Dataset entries

------------------------------------------------------------

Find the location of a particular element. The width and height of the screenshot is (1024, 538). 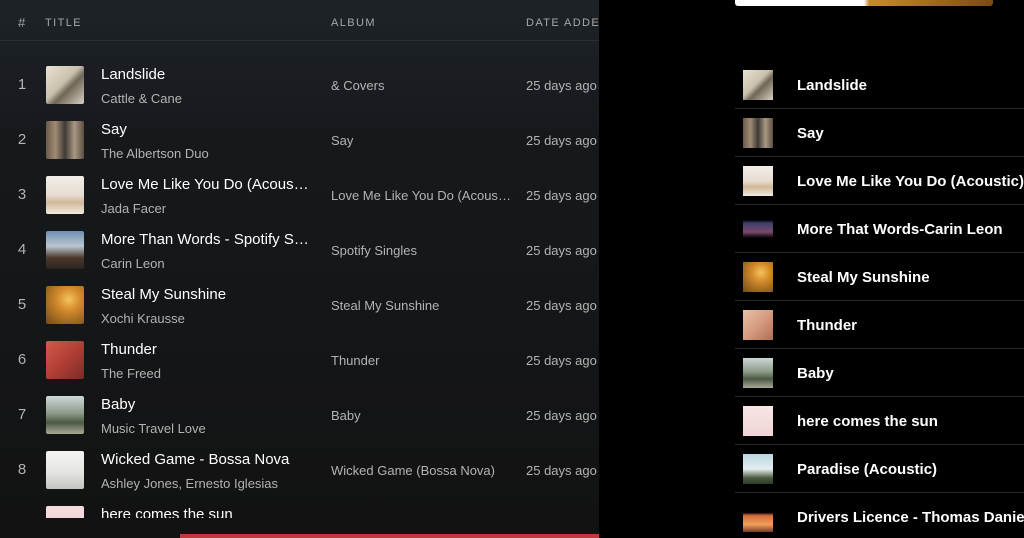

track-artist: The Albertson Duo is located at coordinates (206, 154).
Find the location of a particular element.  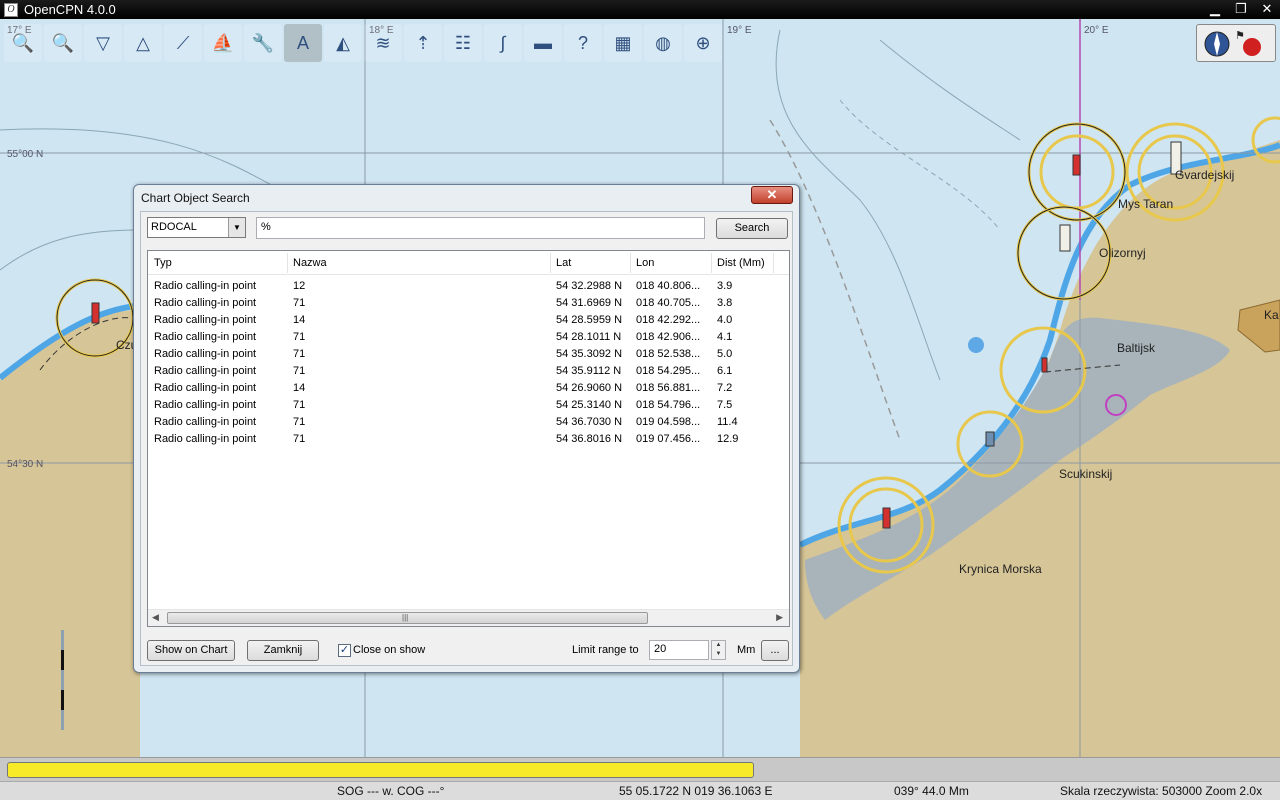

search-chart-tool-button: ⊕ is located at coordinates (703, 43).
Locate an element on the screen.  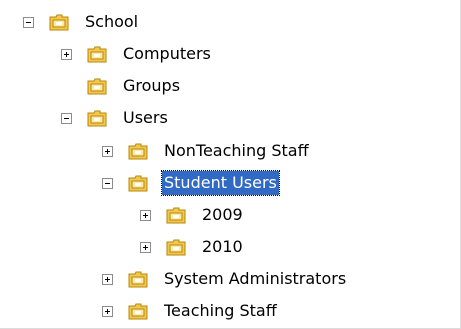
tree-node-student-users: Student Users is located at coordinates (191, 183).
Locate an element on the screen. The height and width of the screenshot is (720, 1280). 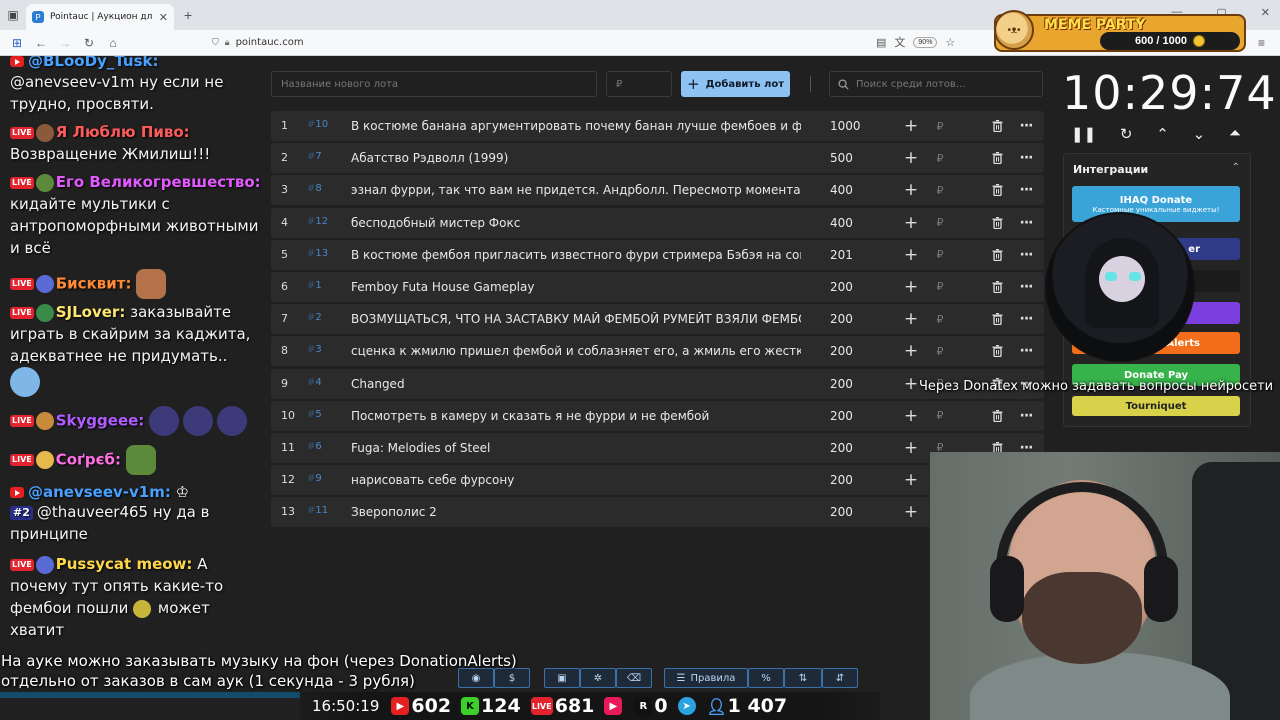
lot-id: 1 is located at coordinates (314, 286).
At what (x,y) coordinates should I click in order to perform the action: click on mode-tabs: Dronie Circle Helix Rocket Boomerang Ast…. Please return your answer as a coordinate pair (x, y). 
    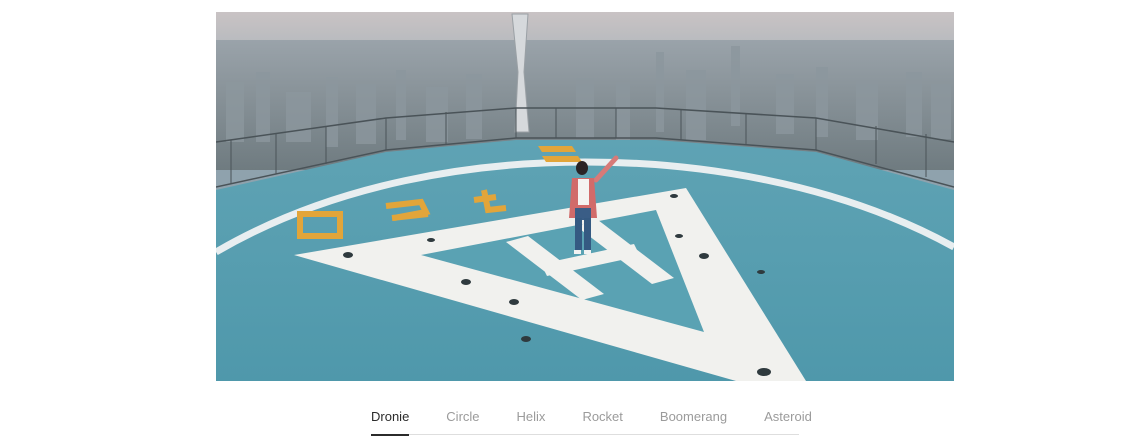
    Looking at the image, I should click on (592, 418).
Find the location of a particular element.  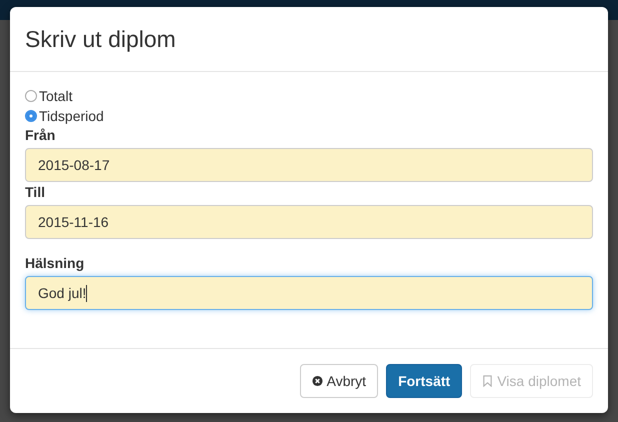

input-field: 2015-11-16 is located at coordinates (309, 222).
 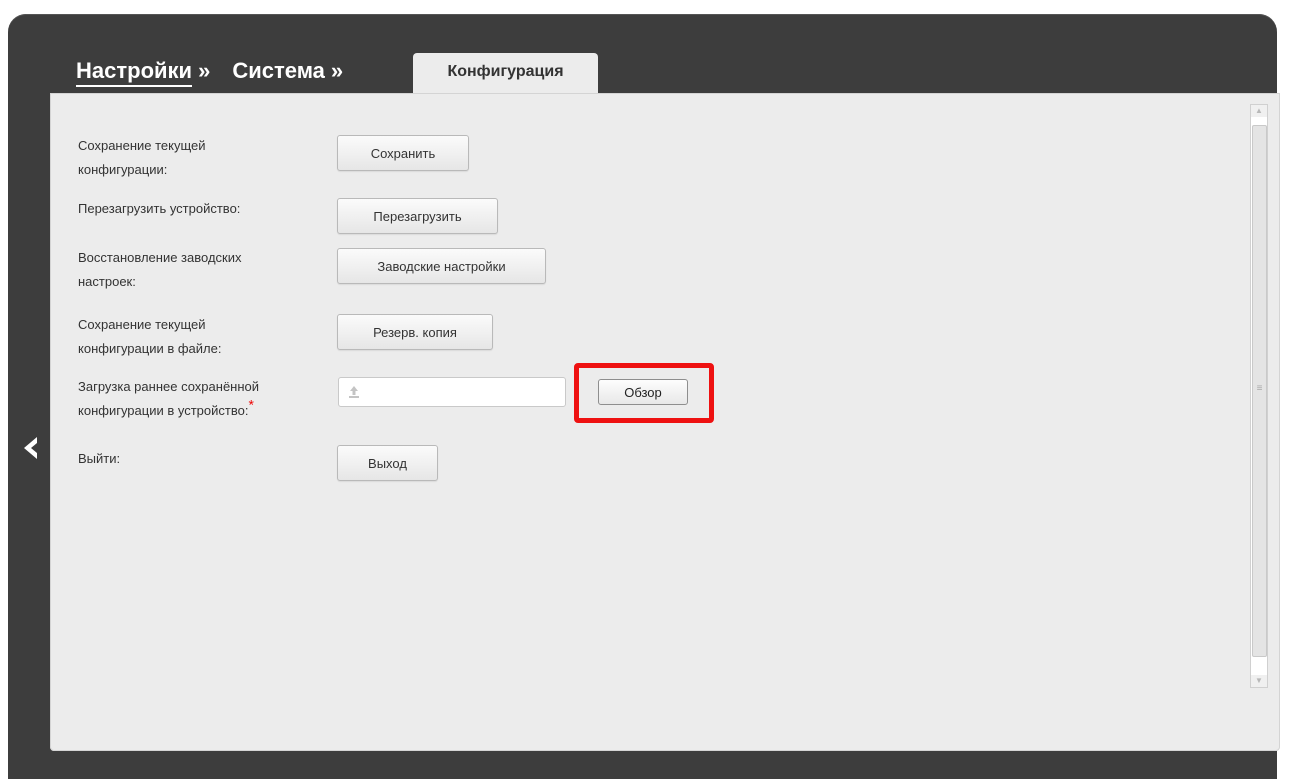 I want to click on chevron-left-icon, so click(x=32, y=449).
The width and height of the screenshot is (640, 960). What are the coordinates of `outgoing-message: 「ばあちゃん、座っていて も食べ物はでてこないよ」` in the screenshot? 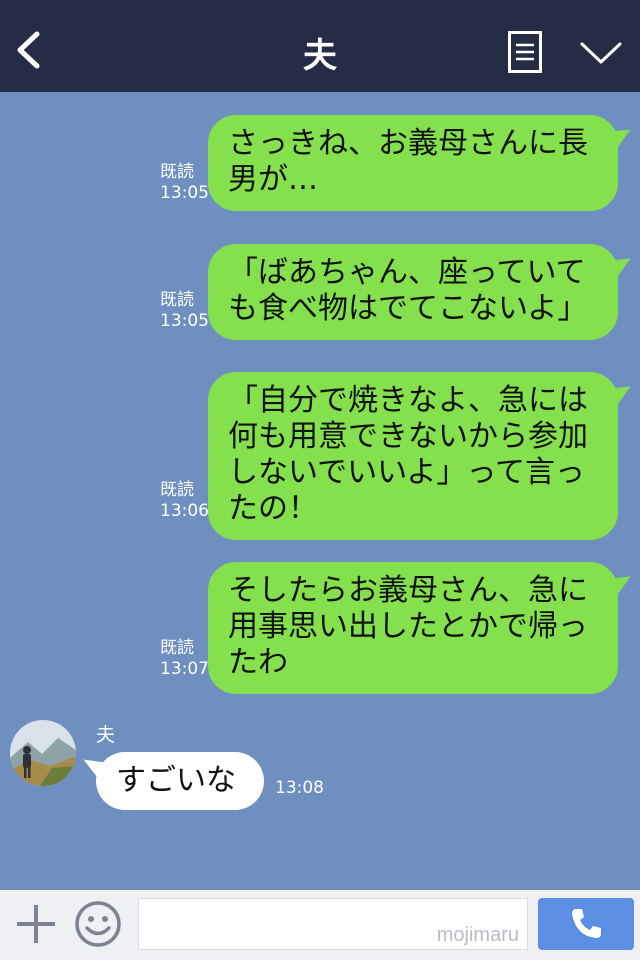 It's located at (413, 292).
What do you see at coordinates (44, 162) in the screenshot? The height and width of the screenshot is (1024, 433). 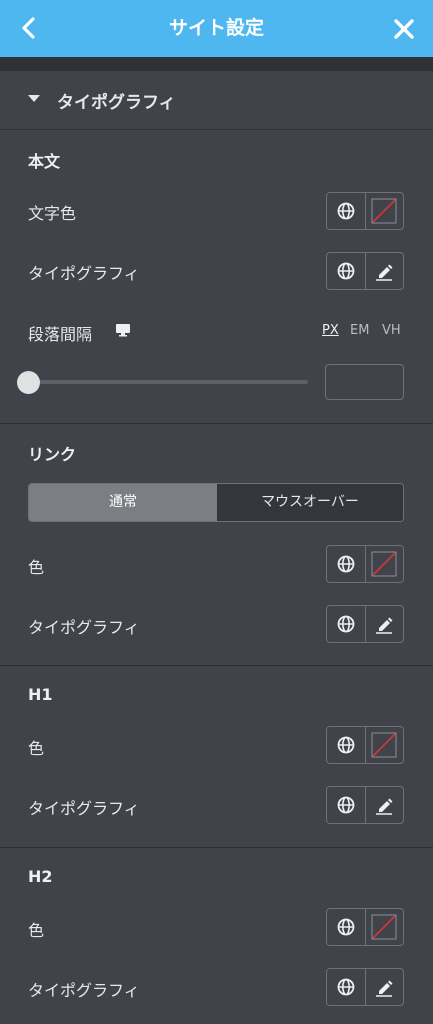 I see `body-section-heading: 本文` at bounding box center [44, 162].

------------------------------------------------------------

#### TASK TO COMPLETE:
Reproduce verbatim the part of the items that opens with their first line and closes with the line containing "lot-id: 1 is", both ends included. Omit the pictures from your reproduction.

#### EXERCISE ANSWER:
Find the location of a particular element. The width and height of the screenshot is (1024, 538). 

track-artist: The Albertson Duo is located at coordinates (206, 154).
Find the location of a particular element.  

search-chart-tool-button: ⊕ is located at coordinates (703, 43).
Locate an element on the screen.  
tree-node-student-users: Student Users is located at coordinates (191, 183).
Locate an element on the screen. The height and width of the screenshot is (720, 1280). 
lot-id: 1 is located at coordinates (314, 286).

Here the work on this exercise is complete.